Я отойду в сторону, оставив отца наедине с его сиренами. С его неаполитанскими сиренами, звучащими пленительными голосами Энрико Карузо, Марио Лансы, Клаудио Виллы, Беньямино Джильи, Джузеппе ди Стефано, Марио Треви, Серджио Бруни, Марио Аббате, Роберто Муроло и кто знает, кого еще из тех, когда-то давно представившихся ему как откровение самого большого обмана в его жизни. Там, на берегу Тирренского моря, эти сирены звучали бы в нем непременно мужскими голосами, потому что, как он говорил (и я не знаю почему), сакральность неаполитанской песни неподвластна женскому пению. Эту аксиому он впитал еще в молодости, и шестидесятилетний опыт меломана ничуть не разуверил его в этом.
И не нужны бы ему были никакие наушники. Никакого явственного звука. Мелодией и тембром наполнен воздух, каким себе его представляешь. Он слушал бы эти голоса в себе. А все остальное создано твоей фантазией. Море, Неаполь перед взором, облачный Везувий как из снов, солнце слепит глаза и жаркий бриз рождает слезы. Он плачет. Я знаю: даже под солнцезащитными темными очками вижу его слезы. Он бы пел вслух, но вряд ли на это решится. Он поет про себя, сливаясь с пением своих внутренних голосов.

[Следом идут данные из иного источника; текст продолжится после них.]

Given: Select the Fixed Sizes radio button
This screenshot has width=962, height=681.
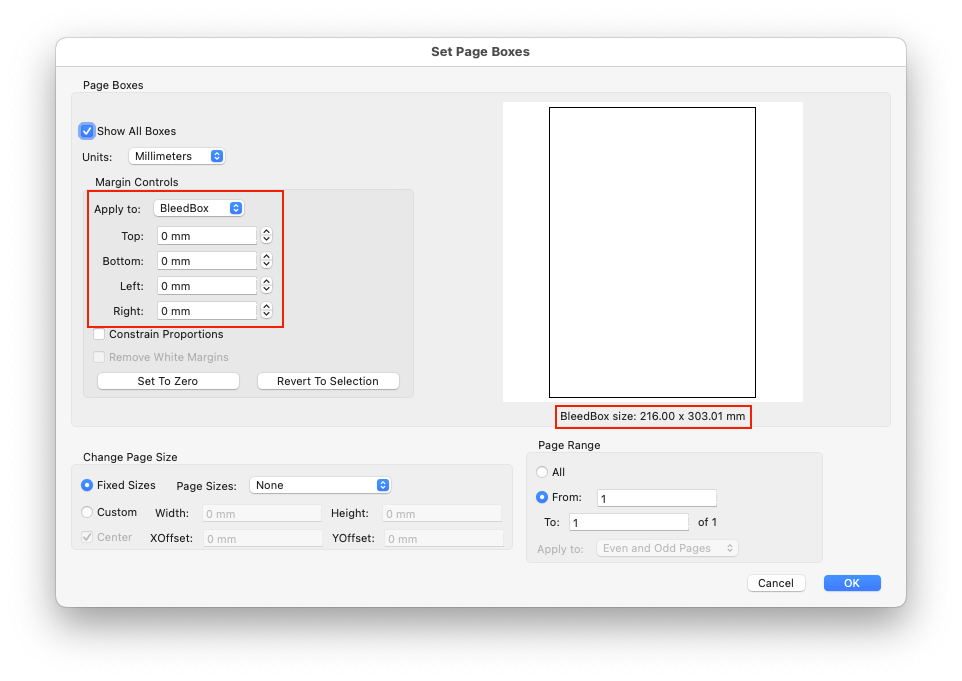Looking at the screenshot, I should click(88, 485).
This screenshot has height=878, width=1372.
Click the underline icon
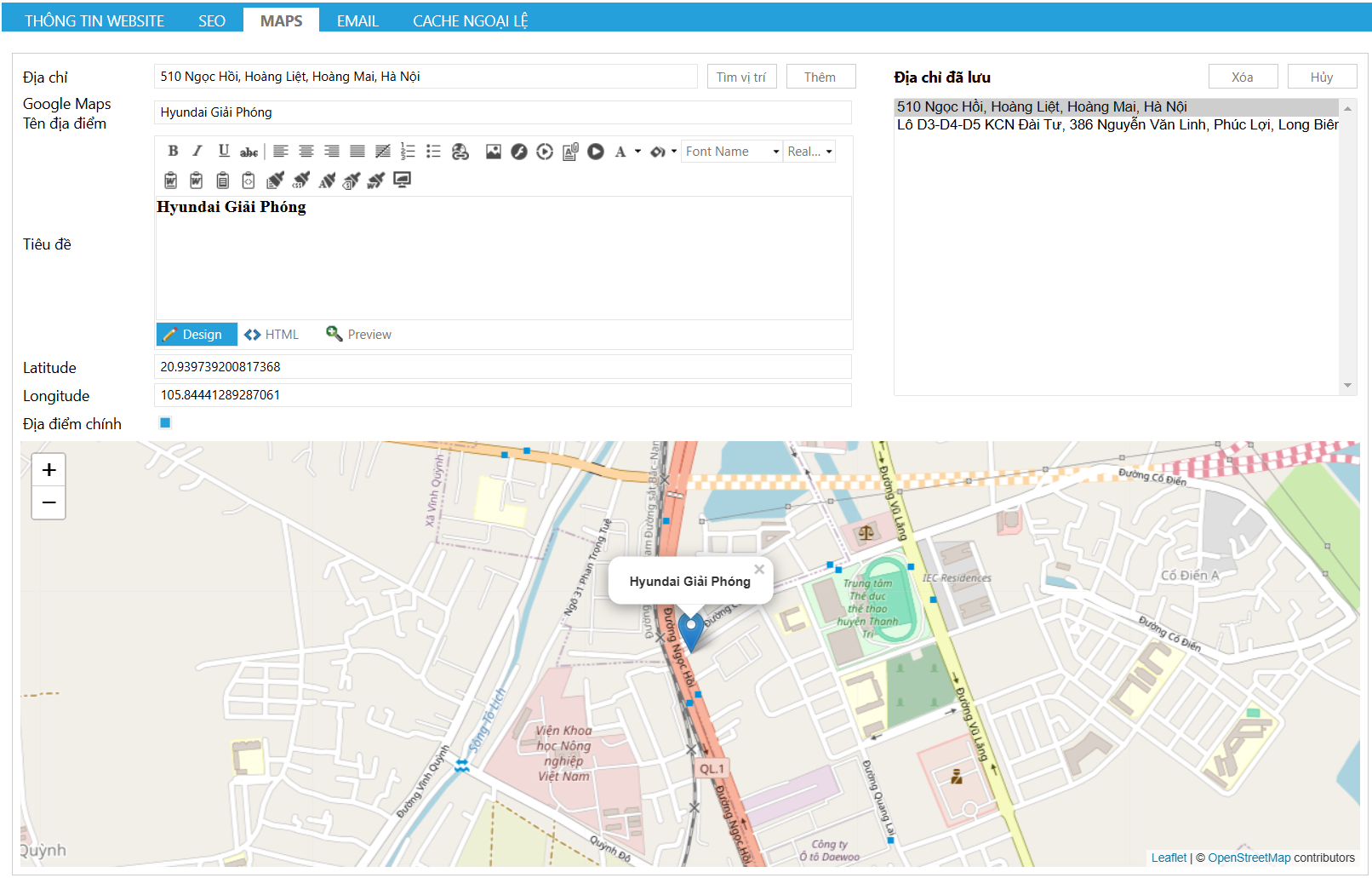coord(223,152)
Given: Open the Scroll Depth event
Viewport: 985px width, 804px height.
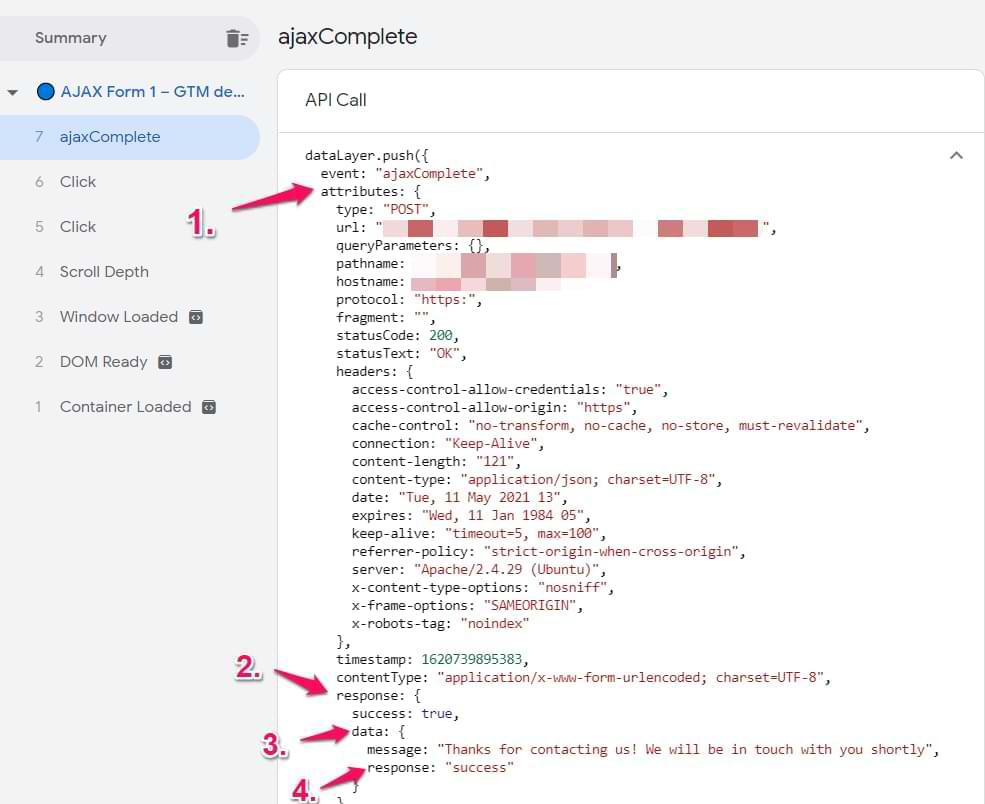Looking at the screenshot, I should (x=104, y=272).
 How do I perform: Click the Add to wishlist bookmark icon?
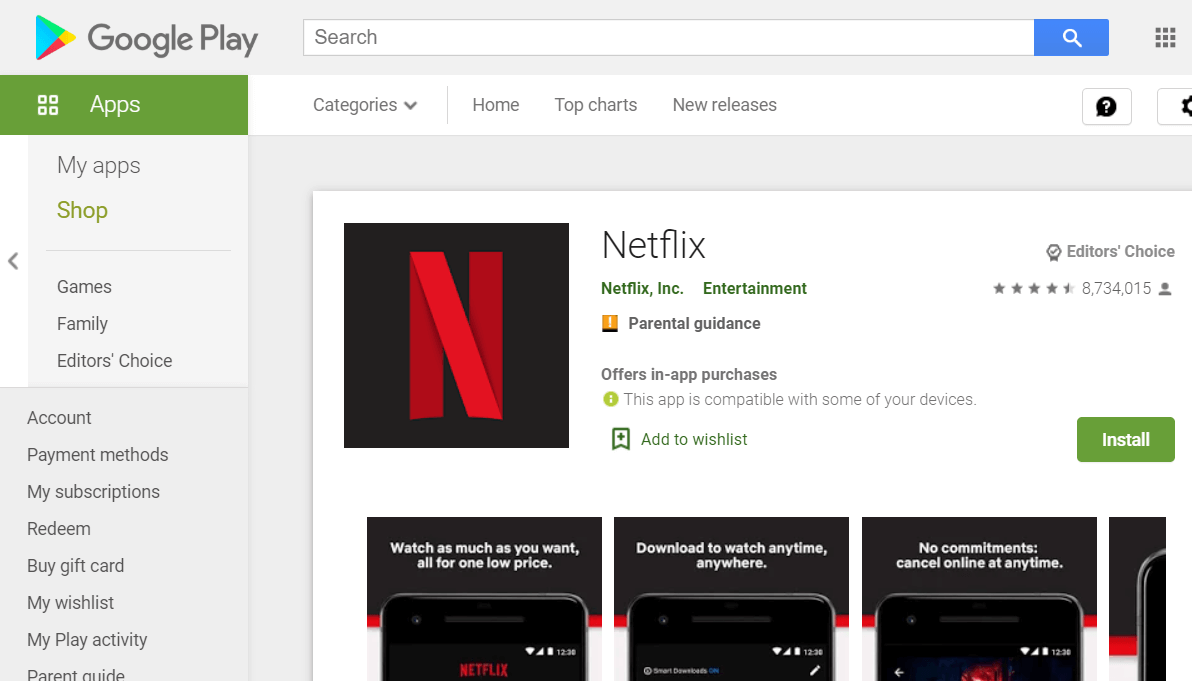(x=621, y=439)
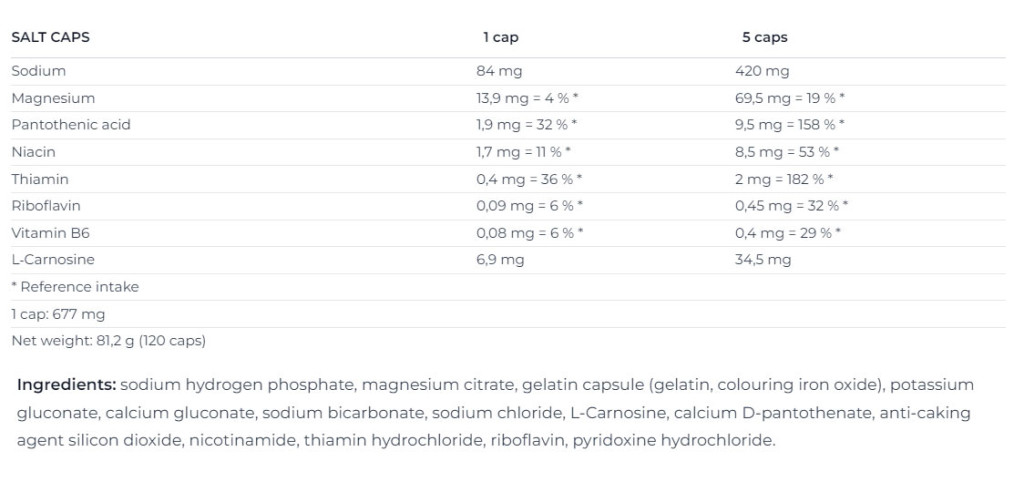Click the L-Carnosine row label
This screenshot has width=1024, height=482.
(x=53, y=259)
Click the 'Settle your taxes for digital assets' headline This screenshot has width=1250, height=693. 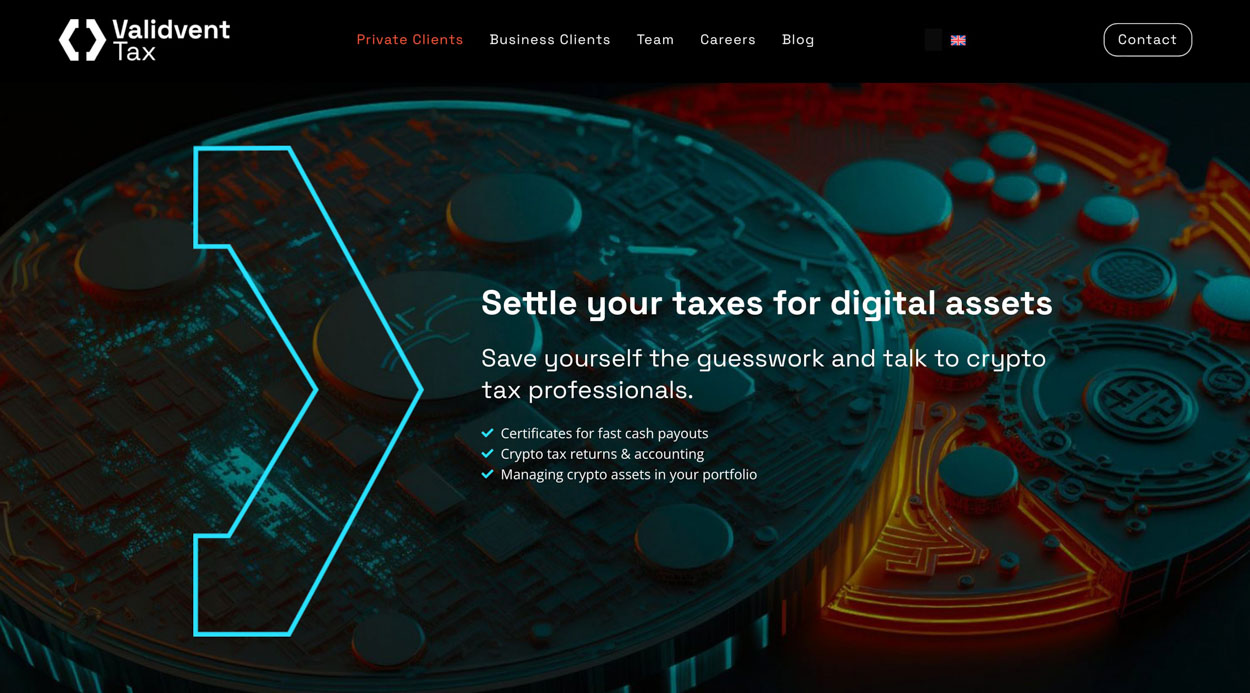pos(767,302)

Поет и плачет. Так плачут о чем-то глубоко личном, ушедшем и безвозвратном. Так он плакал в тиши своей комнаты, окутывая себя этими елейными голосами, всю жизнь. Так бы он плакал и там, в Неаполе, на холме Вомеро, вглядываясь в молочное море со спящим Везувием на горизонте.
Если бы не я со своим невольным присутствием, он бы простоял под неаполитанским бризом несколько часов. Позже непременно отказался бы забираться на сам Везувий, не горел бы желанием ощутить под ногами обсыпающийся черный вулканический песок, дабы с высоты вида на бескрайнее иссиня-темное море бросить монету в спящее жерло вулкана или выпить чая, заваренного в дымящихся расщелинах. Если он и приехал бы в Неаполь, то определенно не как турист. Обзора с Сант-Эльмо было бы ему достаточно, чтобы почитать свою миссию на Земле выполненной!
Я хотел, чтобы такое путешествие состоялось. Но он думал по-другому:
– К чему все это? Моя Италия не такая, какой она мне представится. Свою Италию я выдумал, зная, что никогда ее не увижу. Тогда зачем нам с ней разочаровываться друг другом!
И грустно улыбнулся, видя мое несогласие.